**INSTRUCTIONS FOR THE TASK:** Find every line in the records below that holds the word "marker", and copy each one.

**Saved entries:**

————————

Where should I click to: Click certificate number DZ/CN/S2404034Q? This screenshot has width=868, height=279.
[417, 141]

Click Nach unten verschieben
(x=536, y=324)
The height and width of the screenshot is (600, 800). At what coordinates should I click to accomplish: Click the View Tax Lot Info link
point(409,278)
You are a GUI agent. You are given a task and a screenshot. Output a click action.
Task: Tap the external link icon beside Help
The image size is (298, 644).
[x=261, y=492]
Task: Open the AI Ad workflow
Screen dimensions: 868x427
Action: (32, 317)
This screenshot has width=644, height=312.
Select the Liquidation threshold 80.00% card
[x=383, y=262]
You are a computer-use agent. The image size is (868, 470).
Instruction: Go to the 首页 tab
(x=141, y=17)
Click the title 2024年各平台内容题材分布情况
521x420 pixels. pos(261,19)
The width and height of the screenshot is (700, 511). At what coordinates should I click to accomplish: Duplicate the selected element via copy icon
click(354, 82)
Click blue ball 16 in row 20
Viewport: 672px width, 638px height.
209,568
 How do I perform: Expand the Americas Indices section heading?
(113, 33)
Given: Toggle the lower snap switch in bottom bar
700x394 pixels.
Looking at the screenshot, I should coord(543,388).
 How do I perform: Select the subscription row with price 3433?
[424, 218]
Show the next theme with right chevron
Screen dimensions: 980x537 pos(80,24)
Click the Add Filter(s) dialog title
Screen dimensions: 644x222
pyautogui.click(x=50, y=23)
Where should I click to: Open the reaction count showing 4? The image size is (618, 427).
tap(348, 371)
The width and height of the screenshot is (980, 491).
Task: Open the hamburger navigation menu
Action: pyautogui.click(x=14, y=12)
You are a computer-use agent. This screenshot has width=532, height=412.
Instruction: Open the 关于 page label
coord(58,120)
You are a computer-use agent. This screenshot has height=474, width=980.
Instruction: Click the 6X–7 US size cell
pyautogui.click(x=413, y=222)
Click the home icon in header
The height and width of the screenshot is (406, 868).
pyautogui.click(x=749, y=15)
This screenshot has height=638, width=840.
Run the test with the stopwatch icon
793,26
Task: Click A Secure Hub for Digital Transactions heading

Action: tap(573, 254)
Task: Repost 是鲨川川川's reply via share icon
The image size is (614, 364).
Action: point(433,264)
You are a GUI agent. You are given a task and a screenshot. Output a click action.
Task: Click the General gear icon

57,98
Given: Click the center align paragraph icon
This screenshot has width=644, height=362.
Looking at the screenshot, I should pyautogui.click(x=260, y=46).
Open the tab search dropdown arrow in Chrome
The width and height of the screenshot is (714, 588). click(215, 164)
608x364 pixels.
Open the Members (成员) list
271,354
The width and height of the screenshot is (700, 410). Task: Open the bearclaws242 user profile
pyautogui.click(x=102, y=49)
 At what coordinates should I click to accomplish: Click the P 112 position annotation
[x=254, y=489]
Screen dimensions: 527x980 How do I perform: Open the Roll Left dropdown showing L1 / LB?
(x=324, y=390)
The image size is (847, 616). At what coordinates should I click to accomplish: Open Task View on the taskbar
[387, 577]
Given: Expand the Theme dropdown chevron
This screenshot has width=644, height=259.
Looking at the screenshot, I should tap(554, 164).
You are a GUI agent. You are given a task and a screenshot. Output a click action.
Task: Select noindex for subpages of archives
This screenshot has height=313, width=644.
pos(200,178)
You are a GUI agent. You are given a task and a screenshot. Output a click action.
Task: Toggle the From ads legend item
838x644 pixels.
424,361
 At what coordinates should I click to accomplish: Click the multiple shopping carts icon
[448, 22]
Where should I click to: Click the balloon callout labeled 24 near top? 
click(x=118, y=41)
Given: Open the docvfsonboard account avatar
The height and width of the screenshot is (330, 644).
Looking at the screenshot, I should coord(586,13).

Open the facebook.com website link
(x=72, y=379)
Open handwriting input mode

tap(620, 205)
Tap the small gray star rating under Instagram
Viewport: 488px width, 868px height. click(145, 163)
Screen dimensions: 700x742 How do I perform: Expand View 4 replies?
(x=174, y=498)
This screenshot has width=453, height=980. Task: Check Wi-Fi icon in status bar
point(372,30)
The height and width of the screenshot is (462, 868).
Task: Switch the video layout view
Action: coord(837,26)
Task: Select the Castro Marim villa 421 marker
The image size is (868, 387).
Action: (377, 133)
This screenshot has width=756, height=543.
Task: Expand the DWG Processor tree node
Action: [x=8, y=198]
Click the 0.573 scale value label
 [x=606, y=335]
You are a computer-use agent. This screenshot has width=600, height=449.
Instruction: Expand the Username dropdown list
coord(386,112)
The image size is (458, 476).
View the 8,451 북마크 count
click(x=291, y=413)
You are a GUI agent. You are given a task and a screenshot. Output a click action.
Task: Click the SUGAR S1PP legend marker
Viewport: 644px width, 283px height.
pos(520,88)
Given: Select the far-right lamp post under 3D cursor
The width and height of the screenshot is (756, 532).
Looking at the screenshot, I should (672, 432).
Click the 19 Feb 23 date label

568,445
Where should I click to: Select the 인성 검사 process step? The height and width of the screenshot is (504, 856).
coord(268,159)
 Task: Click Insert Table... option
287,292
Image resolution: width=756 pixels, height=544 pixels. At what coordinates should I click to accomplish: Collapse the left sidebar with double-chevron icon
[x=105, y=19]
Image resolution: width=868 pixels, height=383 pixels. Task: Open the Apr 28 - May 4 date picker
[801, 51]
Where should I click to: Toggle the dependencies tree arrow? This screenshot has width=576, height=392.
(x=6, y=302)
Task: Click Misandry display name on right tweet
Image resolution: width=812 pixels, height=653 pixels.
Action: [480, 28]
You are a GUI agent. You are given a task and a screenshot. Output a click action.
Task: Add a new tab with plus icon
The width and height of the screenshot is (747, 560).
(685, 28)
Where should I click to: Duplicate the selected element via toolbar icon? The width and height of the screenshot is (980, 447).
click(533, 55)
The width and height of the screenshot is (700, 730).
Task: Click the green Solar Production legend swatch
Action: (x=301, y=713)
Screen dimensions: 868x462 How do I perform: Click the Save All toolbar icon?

————————

**ANSWER BELOW:**
Task: Select the Castro Marim villa 421 marker
Task: Click the SUGAR S1PP legend marker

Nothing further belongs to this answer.